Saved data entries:

-----

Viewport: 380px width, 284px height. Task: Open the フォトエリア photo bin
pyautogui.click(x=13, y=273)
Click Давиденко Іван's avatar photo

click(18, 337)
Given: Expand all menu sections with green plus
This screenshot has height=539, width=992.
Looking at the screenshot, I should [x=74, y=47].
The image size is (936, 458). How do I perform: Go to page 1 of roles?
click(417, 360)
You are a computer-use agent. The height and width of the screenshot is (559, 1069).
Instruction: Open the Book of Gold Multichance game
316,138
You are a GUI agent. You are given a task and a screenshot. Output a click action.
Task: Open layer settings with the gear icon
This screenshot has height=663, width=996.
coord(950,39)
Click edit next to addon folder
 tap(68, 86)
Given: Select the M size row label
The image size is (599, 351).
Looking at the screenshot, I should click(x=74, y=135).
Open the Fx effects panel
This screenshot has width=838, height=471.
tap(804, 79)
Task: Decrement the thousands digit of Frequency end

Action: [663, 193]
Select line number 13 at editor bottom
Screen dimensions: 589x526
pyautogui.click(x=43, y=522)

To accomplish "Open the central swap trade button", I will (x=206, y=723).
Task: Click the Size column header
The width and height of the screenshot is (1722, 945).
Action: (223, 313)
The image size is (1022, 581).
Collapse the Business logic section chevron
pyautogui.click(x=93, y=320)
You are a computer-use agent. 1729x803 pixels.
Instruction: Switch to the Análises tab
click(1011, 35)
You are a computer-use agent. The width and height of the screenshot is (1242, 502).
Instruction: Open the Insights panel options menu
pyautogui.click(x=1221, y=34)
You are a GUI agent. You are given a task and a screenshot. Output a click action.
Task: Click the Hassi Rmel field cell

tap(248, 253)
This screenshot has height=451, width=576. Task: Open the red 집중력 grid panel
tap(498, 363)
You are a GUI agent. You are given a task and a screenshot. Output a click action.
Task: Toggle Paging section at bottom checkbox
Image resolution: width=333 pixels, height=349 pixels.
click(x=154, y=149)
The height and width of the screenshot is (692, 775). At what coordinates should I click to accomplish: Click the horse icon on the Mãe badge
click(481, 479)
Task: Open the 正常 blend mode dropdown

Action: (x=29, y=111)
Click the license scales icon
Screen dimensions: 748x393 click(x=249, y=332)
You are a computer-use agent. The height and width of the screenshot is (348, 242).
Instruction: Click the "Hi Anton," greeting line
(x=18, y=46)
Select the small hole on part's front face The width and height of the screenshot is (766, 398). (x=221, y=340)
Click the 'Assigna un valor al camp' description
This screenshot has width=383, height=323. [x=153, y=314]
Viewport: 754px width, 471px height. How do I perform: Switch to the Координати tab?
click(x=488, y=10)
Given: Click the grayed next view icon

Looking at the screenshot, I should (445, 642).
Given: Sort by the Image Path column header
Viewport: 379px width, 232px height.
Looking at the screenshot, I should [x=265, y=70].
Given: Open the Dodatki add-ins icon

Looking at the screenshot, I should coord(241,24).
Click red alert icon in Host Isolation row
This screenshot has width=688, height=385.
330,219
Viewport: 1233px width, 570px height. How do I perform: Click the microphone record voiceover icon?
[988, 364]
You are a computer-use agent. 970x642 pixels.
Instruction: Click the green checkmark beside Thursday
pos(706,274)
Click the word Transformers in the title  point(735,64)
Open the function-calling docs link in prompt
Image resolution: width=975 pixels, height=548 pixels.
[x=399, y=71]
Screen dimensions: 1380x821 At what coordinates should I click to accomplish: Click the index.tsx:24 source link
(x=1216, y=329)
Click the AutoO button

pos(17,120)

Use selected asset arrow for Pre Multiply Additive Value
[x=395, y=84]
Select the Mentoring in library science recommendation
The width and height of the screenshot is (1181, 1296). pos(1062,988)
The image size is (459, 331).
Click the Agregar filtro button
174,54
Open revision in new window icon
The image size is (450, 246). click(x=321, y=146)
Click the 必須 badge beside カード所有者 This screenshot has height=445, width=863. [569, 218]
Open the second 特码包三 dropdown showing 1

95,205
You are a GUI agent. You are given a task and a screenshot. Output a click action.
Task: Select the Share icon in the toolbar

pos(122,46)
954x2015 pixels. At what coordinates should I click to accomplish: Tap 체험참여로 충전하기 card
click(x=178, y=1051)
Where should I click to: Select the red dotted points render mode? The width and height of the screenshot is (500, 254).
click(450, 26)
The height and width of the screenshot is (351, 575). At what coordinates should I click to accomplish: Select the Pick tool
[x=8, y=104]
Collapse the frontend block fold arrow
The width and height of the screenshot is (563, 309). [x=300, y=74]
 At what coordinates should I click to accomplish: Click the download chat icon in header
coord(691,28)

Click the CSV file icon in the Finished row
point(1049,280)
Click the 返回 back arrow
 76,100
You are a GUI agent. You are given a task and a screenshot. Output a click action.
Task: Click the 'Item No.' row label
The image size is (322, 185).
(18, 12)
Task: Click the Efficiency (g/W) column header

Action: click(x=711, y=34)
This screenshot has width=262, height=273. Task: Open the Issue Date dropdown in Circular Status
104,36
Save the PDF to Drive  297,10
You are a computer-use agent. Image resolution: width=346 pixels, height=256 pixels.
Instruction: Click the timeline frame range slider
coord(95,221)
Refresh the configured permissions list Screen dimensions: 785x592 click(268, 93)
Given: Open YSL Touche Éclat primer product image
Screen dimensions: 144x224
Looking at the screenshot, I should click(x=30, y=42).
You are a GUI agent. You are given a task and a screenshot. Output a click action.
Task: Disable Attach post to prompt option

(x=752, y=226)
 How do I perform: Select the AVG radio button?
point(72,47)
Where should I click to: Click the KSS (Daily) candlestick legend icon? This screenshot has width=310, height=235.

-----

A complete answer lists each line of the data that holds the word "label".

Finished exercise:
Given: Select the M size row label
Task: Click the 'Item No.' row label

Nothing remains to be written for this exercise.